One of the UK’s most prolific weight-loss surgeons has been honoured by the Sunderland University.
Kamal Mahawar is one of the UK’s leading bariatric surgeons, he has now been given the honorary title of Visiting Professor at the university.
Besides from his birthplace of Kolkata in India, the Sunderland Royal Hospital consultant has spent more time living in the region more than any other place in the world.
“Over the course of my career I have had a lot of international recognition for my work,” says Kamal.
“But this is recognition at home and that has an incredible amount of sentimental value.”
Kamal is one of six specialist consultant surgeons working at Sunderland Royal who specialise in bariatric surgery – operations which help people to control their weight.
Between 400 and 600 procedures of this kind are carried out at the hospital every year, making the unit one of the most prolific in the UK.
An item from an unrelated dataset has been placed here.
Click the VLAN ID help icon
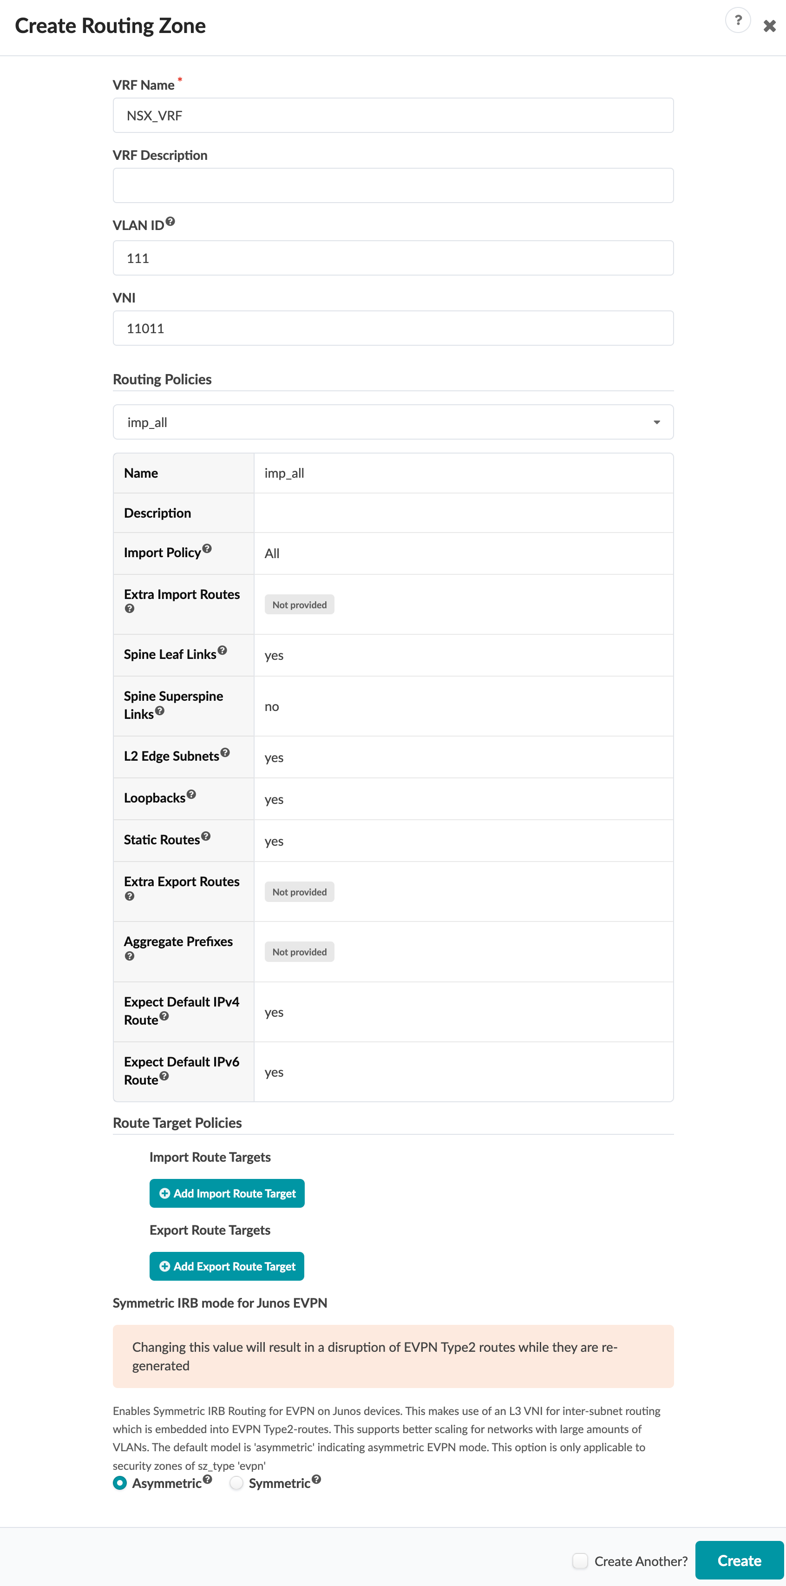coord(170,222)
Kamal’s new title is another highlight on his already impressive CV.
His work in understanding and developing One Anastomosis Gastric Bypass – a surgical procedure which makes traditional bariatric surgery quicker and more efficient – has been internationally recognised and is now setting a precedent for future weight loss operations.
He has also co-authored more than 100 peer-reviewed articles and multiple book chapters.
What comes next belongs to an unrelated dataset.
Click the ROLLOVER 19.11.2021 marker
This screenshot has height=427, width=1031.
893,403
Married to wife Shalini, a software engineer, for 17 years, the couple have a 13-year-old son, Kush.
They have lived in the North East since 2004.
“I love it here, it is home and we feel very settled,” says Kamal.
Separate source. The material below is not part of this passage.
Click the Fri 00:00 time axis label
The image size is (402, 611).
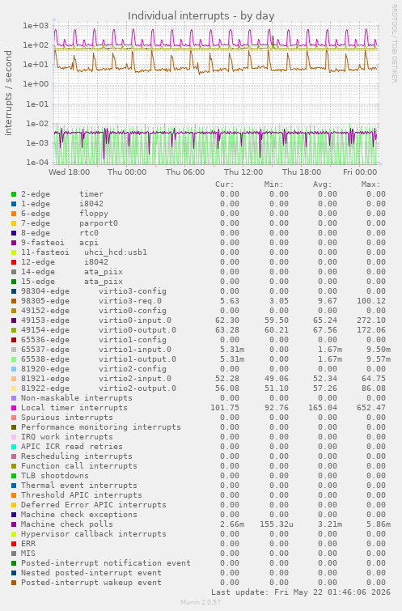[360, 172]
It’s a long way from the Kolkata home where Kamal grew up before attending Kolkata Medical College where he obtained his medical degree in 1996 with multiple honours and medals.
He went on to obtain his Master of Surgery from the prestigious PGIMER in Chandigarh in 2000 before emigrating to the UK.
In Britain, Kamal went on to receive an MSc with distinction from Liverpool University and obtained further surgical training in the Northern Deanery.
Arriving as a surgical trainee at Newcastle’s Freeman Hospital in 2004, he moved to Wearside in 2008.
His work on the bariatric unit has been pivotal in the development of the procedure and he remains a staunch defender of these type of operations in terms of their benefit to patients – and to the NHS as a whole.
Kamal was also keen to welcome news that, from September, the university will open its new School of Medicine – one of only five across the country.
He said: “It’s fantastic – it means we will have a world class medical school in this city.
"This is something we should be really proud of. It also means the University will be working hand-in-hand with the hospital.”
Kamal is also a non-fiction writer.
His book The Ethical Doctor, was written about the current state of Indian healthcare.
His second book is currently under publication.
He regularly mentors healthcare professionals from around the world on academic and research matters and he has set up multiple email chat groups with thousands of members to facilitate interactions among healthcare professionals working in the field of bariatric surgery.